A China, em particular, tem sido muito vocal em seu apoio à Rússia. Pequim já é o principal parceiro comercial do Kremlin, e por si só pode absorver grandes quantidades de energia e commodities russas, além de fornecer à Rússia basicamente quaisquer bens industriais e de consumo que este último atualmente importa do Ocidente. A China também opera uma alternativa ao sistema gerenciado pelo Ocidente SWIFT chamado CIPS para gerenciar transações transfronteiriças em yuan, o que poderia permitir que a Rússia contornasse parcialmente o bloqueio financeiro do Ocidente. Embora o yuan ainda constitua uma pequena porcentagem das Transações Internacionais, seu papel deve crescer rapidamente nos próximos anos (considere a notícia de que a Arábia Saudita pode começar a precificar suas vendas de petróleo para a China na moeda deste último). Tudo isso ajuda a explicar por que mesmo analistas financeiros ocidentais, como Goldman Sachs e JP Morgan, prevêem uma contração ano a ano para a economia russa de cerca de 7%-ruim, mas dificilmente catastrófica (Covid causou uma queda muito maior no PIB para a maioria dos países).
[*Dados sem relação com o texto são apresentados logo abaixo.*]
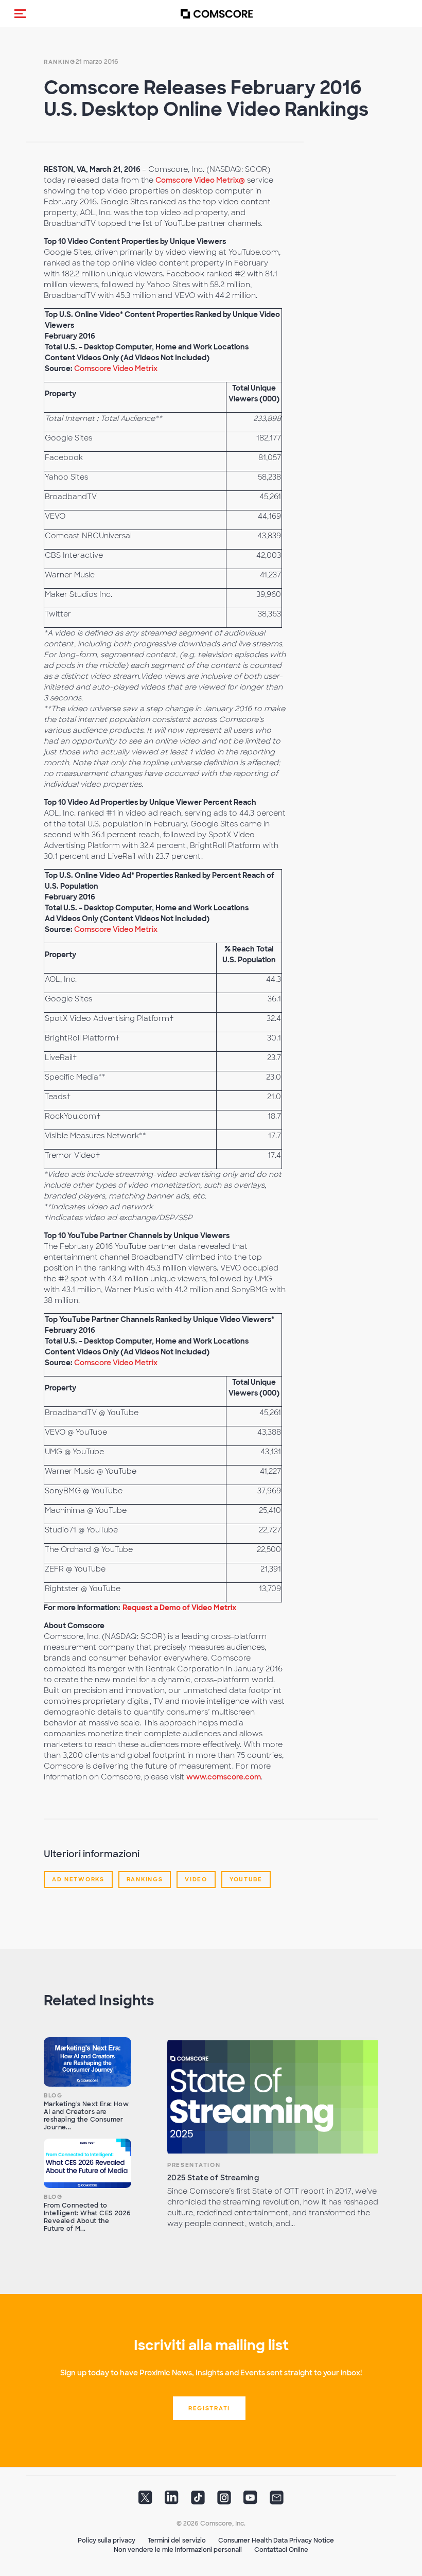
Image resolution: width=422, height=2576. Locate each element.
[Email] (277, 2501)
No entanto, muito dependerá da resposta política do governo russo. Obviamente, a retirada de muitas empresas estrangeiras e o declínio nos investimentos estrangeiros aumentarão o desemprego. Mas o governo russo pode amortecer o golpe recorrendo a uma política fiscal expansionista “keynesiana” destinada a impulsionar o investimento doméstico e apoiar os rendimentos. Se alguma vez houve tempo para a Rússia abandonar sua política fiscal historicamente Ultra-apertada, como vários economistas russos têm argumentado há algum tempo, é agora.
Há duas semanas, sugeri que, no curto prazo, pelo menos, os EUA se beneficiariam do conflito na Ucrânia. No longo prazo, no entanto, está lentamente se tornando claro que a ordem Ocidental global liderada pelos EUA sofrerá. A imposição de sanções pelo Ocidente – envolvendo não apenas governos, mas também empresas privadas e até organizações supostamente apolíticas, como bancos centrais — enviou uma mensagem clara aos países do mundo: O Ocidente não vai parar em nada para punir países que saem da linha. Se isso pode acontecer com a Rússia, uma grande potência, pode acontecer com qualquer um. “Nunca mais estaremos sob a menor ilusão de que o Ocidente poderia ser um parceiro confiável”, disse O ministro das Relações Exteriores da Rússia, Sergey Lavrov. “Faremos tudo para que nunca, de forma alguma, dependamos do Ocidente nas áreas de nossa vida que têm um significado decisivo para o nosso povo.”
Essas palavras estão fadadas a reverberar em todo o mundo, com implicações dramáticas para o Ocidente. Como Wolfgang Münchau alertou: “Um banco central congelar as contas de um outro banco central é um negócio muito grande… Como um resultado direto dessas decisões, transformamos o dólar e o euro, e tudo o que é expressos nessas moedas, em ‘de facto’ ativos de risco”. No mínimo, isso forçará inevitavelmente os países a diversificar suas reservas e aumentar suas participações em yuan, a fim de afrouxar o controle do Ocidente sobre suas economias e reforçar sua resiliência econômica e autossuficiência. Mesmo que não empurre os países diretamente para os braços de Pequim, como já está acontecendo com a Rússia, provavelmente levará ao surgimento de dois blocos cada vez mais isolados: um bloco ocidental dominado pelos EUA e um Leste-eurasiano dominado pela China.
Nesta nova guerra pseudo-Fria, os países “não alinhados” poderiam descobrir que estão em melhor posição para afirmar sua soberania do que estavam sob o império global americano. Esqueça “o colapso da economia russa” – isso pode ser o resultado da nova guerra econômica do Ocidente.